I won't repeat what you wrote and only add to it. People also tend to forget how slowly information traveled, and how ephemeral it was back then. Any news that was not "world shaking" that was not printed in a newspaper was mostly lost immediately. If not, it was just anecdotal and easy to refute. No video journalism at all, let alone on cellphones. It is much easier to lie and manipulate when you can't be called out with video evidence.

I saw this play out perfectly in the 2016 election. Hillary was campaigning like it was 1992 when Bill won the first time. She would tell one story at a campaign stop, and then say something completely different two days later in another town. But in that second town she was shocked that some uppity college student with her phone was in Hillary's face confronting Hillary with her own words promising the opposite two days prior. Hillary did what Hillary always does and got super aggressive. That was also caught on camera.

That happened numerous times that I saw, and I wasn't spending loads of time searching for things like that. It had a cumulative effect.
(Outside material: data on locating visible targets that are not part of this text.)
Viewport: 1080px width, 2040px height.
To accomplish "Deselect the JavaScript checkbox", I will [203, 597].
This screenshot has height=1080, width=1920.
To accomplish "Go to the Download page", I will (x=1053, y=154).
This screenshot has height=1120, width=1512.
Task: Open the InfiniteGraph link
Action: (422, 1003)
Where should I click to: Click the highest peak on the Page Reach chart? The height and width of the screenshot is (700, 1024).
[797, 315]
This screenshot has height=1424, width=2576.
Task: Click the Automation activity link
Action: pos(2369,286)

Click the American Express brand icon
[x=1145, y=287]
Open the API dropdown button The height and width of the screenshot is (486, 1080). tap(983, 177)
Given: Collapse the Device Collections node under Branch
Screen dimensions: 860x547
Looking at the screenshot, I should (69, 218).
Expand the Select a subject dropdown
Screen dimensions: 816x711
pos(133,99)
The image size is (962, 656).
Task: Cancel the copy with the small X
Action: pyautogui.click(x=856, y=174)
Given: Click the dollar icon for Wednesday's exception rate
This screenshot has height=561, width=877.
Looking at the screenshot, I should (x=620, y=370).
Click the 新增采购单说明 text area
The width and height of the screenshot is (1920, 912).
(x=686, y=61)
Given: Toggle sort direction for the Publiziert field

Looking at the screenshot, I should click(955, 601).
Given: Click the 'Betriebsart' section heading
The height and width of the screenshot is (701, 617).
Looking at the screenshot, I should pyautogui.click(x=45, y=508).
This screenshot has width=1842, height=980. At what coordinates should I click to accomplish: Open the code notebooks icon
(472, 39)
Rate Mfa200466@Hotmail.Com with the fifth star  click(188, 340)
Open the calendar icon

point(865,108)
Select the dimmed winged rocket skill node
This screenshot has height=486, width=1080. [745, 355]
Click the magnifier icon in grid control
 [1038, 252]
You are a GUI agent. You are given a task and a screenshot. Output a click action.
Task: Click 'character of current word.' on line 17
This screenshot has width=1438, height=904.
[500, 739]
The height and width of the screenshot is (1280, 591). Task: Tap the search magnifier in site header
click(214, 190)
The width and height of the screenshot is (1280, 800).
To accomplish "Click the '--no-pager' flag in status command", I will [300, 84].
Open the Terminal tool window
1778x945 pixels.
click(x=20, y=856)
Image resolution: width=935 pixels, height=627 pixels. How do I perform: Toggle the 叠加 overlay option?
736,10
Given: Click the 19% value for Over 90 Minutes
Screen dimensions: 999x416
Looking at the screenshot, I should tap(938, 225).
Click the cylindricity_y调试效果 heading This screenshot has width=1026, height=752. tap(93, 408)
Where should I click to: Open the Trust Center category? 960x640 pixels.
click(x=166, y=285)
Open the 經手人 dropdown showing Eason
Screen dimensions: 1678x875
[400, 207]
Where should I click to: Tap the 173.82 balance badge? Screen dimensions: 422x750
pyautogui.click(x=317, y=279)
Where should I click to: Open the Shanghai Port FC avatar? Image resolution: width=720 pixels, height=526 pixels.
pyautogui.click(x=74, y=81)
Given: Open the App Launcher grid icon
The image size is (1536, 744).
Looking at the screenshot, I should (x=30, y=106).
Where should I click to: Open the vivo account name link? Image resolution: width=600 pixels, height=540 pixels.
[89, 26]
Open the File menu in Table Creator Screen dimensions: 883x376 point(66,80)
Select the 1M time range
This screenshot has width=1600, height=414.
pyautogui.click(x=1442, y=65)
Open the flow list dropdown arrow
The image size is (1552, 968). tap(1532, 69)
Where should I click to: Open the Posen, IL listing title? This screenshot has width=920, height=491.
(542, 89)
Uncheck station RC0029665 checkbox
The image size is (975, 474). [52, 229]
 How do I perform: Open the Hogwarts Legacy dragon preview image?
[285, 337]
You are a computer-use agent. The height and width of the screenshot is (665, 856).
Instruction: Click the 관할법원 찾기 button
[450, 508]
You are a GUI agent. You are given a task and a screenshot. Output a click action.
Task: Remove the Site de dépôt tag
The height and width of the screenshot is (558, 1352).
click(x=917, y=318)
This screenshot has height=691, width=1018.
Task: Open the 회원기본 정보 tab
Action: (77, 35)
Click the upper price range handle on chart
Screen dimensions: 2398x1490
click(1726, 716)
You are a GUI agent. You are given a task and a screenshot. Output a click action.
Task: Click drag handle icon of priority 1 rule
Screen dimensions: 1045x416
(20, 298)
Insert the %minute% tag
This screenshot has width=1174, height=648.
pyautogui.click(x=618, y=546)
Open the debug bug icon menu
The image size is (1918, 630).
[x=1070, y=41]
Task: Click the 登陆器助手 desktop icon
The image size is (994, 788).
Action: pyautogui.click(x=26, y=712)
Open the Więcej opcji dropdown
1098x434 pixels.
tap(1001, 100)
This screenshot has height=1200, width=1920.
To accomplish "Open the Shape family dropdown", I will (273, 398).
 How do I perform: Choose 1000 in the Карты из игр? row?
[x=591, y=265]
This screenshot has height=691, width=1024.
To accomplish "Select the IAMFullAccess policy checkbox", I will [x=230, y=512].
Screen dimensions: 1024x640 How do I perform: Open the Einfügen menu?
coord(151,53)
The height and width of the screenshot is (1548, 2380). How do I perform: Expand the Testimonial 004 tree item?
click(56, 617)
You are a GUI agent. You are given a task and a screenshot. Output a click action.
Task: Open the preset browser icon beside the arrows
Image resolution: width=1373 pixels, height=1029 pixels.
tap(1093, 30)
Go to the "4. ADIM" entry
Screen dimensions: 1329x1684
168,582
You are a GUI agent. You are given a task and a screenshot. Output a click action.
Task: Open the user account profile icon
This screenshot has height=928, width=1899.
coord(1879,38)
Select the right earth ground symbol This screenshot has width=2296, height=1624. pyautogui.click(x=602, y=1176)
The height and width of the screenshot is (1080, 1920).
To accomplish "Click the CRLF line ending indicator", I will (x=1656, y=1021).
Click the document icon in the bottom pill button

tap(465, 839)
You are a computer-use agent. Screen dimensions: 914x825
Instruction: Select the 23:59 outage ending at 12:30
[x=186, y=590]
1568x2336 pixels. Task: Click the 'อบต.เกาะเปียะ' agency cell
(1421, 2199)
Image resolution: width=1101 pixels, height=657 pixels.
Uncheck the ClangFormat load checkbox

It certainly didn't lose Hillary the election on its own, but it definitely was a factor in proving that she is a serial liar with a super thin skin and mean streak a mile wide.

I can imagine that 2023 technology was available in 1923, the elections between 1923 and 33 would have gone very differently. Of course, the counter to that argument is what has been happening in Ukraine from 2013 to 2023. The huge differences there is that Germany was a major power for centuries in 1920, even after losing WWI. Ukraine is not. There was not global hegemon pulling the strings and controlling media like the US does in 2023.

OK, I'm rambling when I should be working. I wonder if some uni student has written a dissertation on this subject. That'd be interesting to read.